AURORA | The city of Aurora’s tax and licensing division has so far received about a dozen complaints about businesses failing to comply with a statewide stay-at-home order that precludes all non-critical outfits from operating, according to city officials.

Trevor Vaughn, manager of the city’s tax division, said his office has received complaints on a local GameStop, Hobby Lobby and tobacco shop, among several other retailers. All of the operations have apparently continued to operate despite Gov. Jared Polis’ order mandating many retailers shutter for several weeks.

When reached by phone, an employee at the Aurora Hobby Lobby on East Alameda Avenue confirmed the location is still open and will likely remain operating for the foreseeable future.

Vaughn said his office would be “checking on them today.”

Multiple GameStop locations in Aurora did not immediately respond to requests for comment.

The same companies were among about half-dozen retailers cited for failing to comply with the order in Denver earlier in the week, according to multiple local news reports.

Vaughn said his office has yet to issue any citations to Aurora businesses and is instead focusing on educating business owners who may not know they’re out of compliance.

However, he said his office may be ramping up enforcement in the coming days.

“We’re transitioning to a more proactive approach,” he said.

The city’s tax division, which has been tasked with overseeing commercial compliance with order, has also received about a dozen questions from proprietors who are unsure whether they’re allowed to operate. Vaughn said most of the questions have come from residential contractors who perform services such as plumbing and electrical work. Such workers are exempt under the state’s public health order.

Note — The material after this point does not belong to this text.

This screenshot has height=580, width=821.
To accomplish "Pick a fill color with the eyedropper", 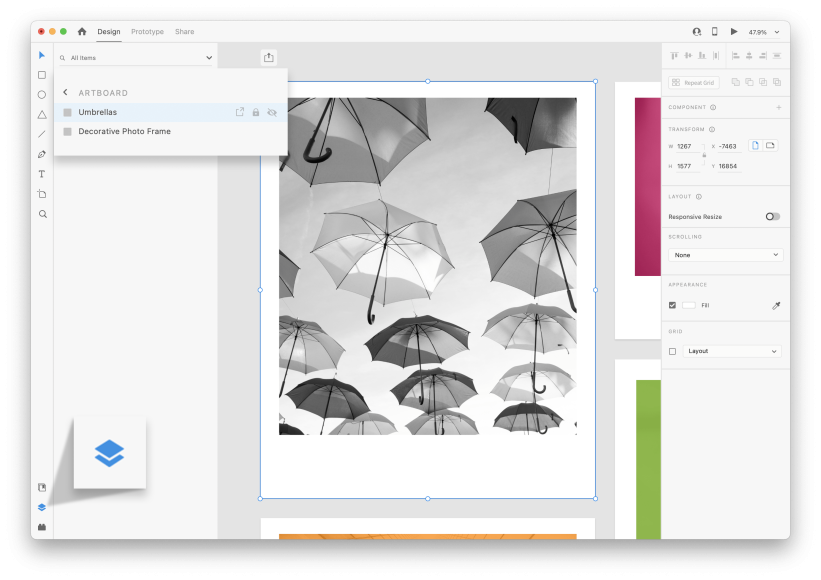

The same day the state’s stay-at-home order went into effect, Vaughn’s office received complaints about a PetCo that was continuing to provide grooming to customers, though such services were not exempt under the public health order. His office was also made aware of a bar that was allowing patrons to drink beer inside the premises while waiting to receive takeout food. Both businesses were contacted.

Vaughn said the Aurora tobacco shop contacted for failing to close later lodged multiple complaints about competing shops that were also remaining open.

Officials have said other small business owners have also complained about being forced to close even though large department stores carrying the same products — as well as other “critical” goods — are permitted to stay open.

“There are concerns for the small businesses regarding equity,” Vaughn said. “There are department stores that right now have the items that a small business might sell. You might have a greeting card store, which is a small business that is not essential under the order, but then you have Target that has essential items and also happens to have greeting cards.”

Vaughn said county officials are working with the state to clarify what businesses and products should be deemed “critical.”

Aurora police have not issued any summonses for violating the stay-at-home order, a department spokesperson confirmed. Police are not tracking warnings.

Last week, Interim Police Chief Vanessa Wilson said police would also be focusing on education — not proactive enforcement.

“The last thing we want to do is have to arrest any or our citizens or to summons any of our citizens to give an additional financial impact during this pandemic,” she said.

Police have indicated officers will not stop citizens solely for the purpose of inquiring why they are out of their homes.

The city’s park rangers have also yet to issue any citations or formal warnings to residents believed to be violating the order, according to a spokesperson for the city’s parks, recreation and open space department.